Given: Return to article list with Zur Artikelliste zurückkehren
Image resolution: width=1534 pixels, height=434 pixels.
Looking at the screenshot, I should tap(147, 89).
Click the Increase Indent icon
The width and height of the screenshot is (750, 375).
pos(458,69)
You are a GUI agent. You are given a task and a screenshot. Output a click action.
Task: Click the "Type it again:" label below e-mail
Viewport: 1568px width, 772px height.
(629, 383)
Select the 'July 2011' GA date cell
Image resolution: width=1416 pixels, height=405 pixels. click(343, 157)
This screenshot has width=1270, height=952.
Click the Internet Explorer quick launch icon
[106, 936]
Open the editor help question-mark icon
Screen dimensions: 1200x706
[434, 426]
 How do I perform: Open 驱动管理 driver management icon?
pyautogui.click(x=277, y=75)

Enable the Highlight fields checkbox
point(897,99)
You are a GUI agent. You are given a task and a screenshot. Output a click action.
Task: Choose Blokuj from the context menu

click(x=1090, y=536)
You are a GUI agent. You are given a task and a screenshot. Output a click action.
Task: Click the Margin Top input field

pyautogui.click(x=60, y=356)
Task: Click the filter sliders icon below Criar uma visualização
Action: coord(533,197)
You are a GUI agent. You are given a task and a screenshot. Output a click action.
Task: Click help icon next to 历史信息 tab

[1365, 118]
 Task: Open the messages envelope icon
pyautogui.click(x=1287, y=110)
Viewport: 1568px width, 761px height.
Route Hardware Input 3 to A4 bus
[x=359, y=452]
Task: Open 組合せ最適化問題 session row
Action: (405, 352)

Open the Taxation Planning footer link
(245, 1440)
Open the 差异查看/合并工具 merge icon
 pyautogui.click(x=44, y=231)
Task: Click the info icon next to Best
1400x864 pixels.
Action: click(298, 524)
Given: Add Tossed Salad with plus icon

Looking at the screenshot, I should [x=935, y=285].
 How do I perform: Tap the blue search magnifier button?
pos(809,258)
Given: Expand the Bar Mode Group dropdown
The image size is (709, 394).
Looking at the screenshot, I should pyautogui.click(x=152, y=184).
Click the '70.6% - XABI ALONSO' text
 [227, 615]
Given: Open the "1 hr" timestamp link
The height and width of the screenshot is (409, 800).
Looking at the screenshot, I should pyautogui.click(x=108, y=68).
* * * *
> _Work request_
Give the listing again. Leave every word as it stands.

> _Answer_
Given: Return to article list with Zur Artikelliste zurückkehren
Image resolution: width=1534 pixels, height=434 pixels.
Looking at the screenshot, I should tap(147, 89).
Click the Increase Indent icon
The width and height of the screenshot is (750, 375).
pos(458,69)
You are a GUI agent. You are given a task and a screenshot. Output a click action.
Task: Click the "Type it again:" label below e-mail
Viewport: 1568px width, 772px height.
(629, 383)
Select the 'July 2011' GA date cell
Image resolution: width=1416 pixels, height=405 pixels. click(343, 157)
This screenshot has width=1270, height=952.
Click the Internet Explorer quick launch icon
[106, 936]
Open the editor help question-mark icon
Screen dimensions: 1200x706
[434, 426]
 How do I perform: Open 驱动管理 driver management icon?
pyautogui.click(x=277, y=75)

Enable the Highlight fields checkbox
point(897,99)
You are a GUI agent. You are given a task and a screenshot. Output a click action.
Task: Choose Blokuj from the context menu

click(x=1090, y=536)
You are a GUI agent. You are given a task and a screenshot. Output a click action.
Task: Click the Margin Top input field

pyautogui.click(x=60, y=356)
Task: Click the filter sliders icon below Criar uma visualização
Action: coord(533,197)
You are a GUI agent. You are given a task and a screenshot. Output a click action.
Task: Click help icon next to 历史信息 tab

[1365, 118]
 Task: Open the messages envelope icon
pyautogui.click(x=1287, y=110)
Viewport: 1568px width, 761px height.
Route Hardware Input 3 to A4 bus
[x=359, y=452]
Task: Open 組合せ最適化問題 session row
Action: (405, 352)

Open the Taxation Planning footer link
(245, 1440)
Open the 差异查看/合并工具 merge icon
 pyautogui.click(x=44, y=231)
Task: Click the info icon next to Best
1400x864 pixels.
Action: click(298, 524)
Given: Add Tossed Salad with plus icon

Looking at the screenshot, I should [x=935, y=285].
 How do I perform: Tap the blue search magnifier button?
pos(809,258)
Given: Expand the Bar Mode Group dropdown
The image size is (709, 394).
Looking at the screenshot, I should pyautogui.click(x=152, y=184).
Click the '70.6% - XABI ALONSO' text
 [227, 615]
Given: Open the "1 hr" timestamp link
The height and width of the screenshot is (409, 800).
Looking at the screenshot, I should pyautogui.click(x=108, y=68).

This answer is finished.